Mais au-delà du cas Aubameyang, c’est toute la gestion de l’équipe nationale qui mérite aujourd’hui d’être questionnée.

La dissolution des Panthères : pour quelle véritable raison ?
La dissolution de l’équipe nationale avait été présentée comme une réponse à une situation devenue problématique. Mais une question demeure : après avoir dissous les Panthères, y a-t-il réellement eu une réunion de fond pour identifier les causes profondes du mal ?
Quelles étaient les responsabilités des dirigeants ? Qu’est-ce qui n’allait pas dans la gestion de la sélection ? Les joueurs étaient-ils les seuls responsables ?
La Fédération ? La tutelle ? L’encadrement technique ? L’organisation des stages et des déplacements ?
Et surtout, quelles mesures concrètes ont été prises pour que les mêmes problèmes ne se reproduisent plus ?
Car lorsqu’on constate un problème, la dissolution ou la sanction ne peut être qu’une première étape. Il faut ensuite diagnostiquer, comprendre et apporter des solutions.
Or, après la CAN au Maroc, le sentiment qui domine est celui d’un retour à la case départ.
L’éternel recommencement

Aujourd’hui, le débat sur les raisons qui avaient conduit à la dissolution semble presque oublié. On repart, on reconstruit, on nomme, on convoque… mais sans véritable autopsie du mal qui ronge notre football.
Et c’est peut-être là le véritable problème.
Le Gabon semble enfermé dans un cycle : une crise éclate, des décisions sont prises dans l’urgence, puis le temps passe et les véritables questions finissent par disparaître.
Qui est responsable ? Qui doit rendre des comptes ? Quelles erreurs ont été commises ? Que faut-il changer ?
Ces questions restent essentielles.
L’amateurisme, l’improvisation et le manque de courage
Le football gabonais souffre encore de plusieurs maux : l’amateurisme, l’improvisation et surtout le manque de courage pour pointer du doigt les véritables responsabilités.
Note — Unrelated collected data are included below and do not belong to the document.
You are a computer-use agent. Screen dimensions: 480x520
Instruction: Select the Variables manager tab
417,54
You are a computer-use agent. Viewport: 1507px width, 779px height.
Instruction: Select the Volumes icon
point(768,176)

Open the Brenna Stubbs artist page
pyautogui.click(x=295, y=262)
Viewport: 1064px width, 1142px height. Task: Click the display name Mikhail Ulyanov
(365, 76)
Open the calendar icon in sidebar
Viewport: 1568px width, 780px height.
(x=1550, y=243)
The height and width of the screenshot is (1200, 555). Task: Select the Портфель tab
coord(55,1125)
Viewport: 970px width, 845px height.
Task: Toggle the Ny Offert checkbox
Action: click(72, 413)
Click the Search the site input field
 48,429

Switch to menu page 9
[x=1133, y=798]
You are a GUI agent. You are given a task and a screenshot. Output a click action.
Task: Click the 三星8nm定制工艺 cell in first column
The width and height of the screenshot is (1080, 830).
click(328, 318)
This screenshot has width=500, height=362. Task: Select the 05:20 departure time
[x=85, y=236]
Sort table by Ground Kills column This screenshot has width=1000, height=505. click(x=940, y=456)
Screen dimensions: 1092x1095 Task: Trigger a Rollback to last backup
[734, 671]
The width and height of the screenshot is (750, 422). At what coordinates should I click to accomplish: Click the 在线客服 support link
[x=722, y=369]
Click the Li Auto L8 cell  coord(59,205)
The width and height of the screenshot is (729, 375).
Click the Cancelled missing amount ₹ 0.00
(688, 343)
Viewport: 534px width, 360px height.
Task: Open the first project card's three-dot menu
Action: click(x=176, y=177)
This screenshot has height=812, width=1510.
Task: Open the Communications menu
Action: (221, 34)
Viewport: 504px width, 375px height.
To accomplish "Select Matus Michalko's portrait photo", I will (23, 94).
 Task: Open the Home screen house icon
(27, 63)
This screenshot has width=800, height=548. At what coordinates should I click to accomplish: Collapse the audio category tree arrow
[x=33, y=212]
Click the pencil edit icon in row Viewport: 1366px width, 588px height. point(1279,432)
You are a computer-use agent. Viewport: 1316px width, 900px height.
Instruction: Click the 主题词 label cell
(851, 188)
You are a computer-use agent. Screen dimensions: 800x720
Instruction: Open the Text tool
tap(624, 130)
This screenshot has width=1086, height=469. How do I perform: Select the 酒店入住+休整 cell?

Car réformer une équipe nationale ne consiste pas uniquement à changer des hommes ou à dissoudre une sélection. Il faut avoir le courage de regarder là où ça fait mal.
Les propos d’Aubameyang devraient donc être l’occasion d’ouvrir un véritable débat national sur la gestion des Panthères.
À quelques jours du début des éliminatoires de la CAN 2027, le Gabon peut-il encore se permettre de fonctionner dans l’urgence ?
Avons-nous réellement tiré les leçons de la dernière crise ?
Ou sommes-nous simplement en train de reconstruire les Panthères avec les mêmes méthodes, les mêmes habitudes et les mêmes insuffisances ?
Le problème n’est peut-être plus seulement de savoir si Aubameyang va continuer avec les Panthères.
Le véritable enjeu est de savoir si le football gabonais est enfin prêt à faire sa propre autopsie… avant qu’une nouvelle crise ne l’y oblige.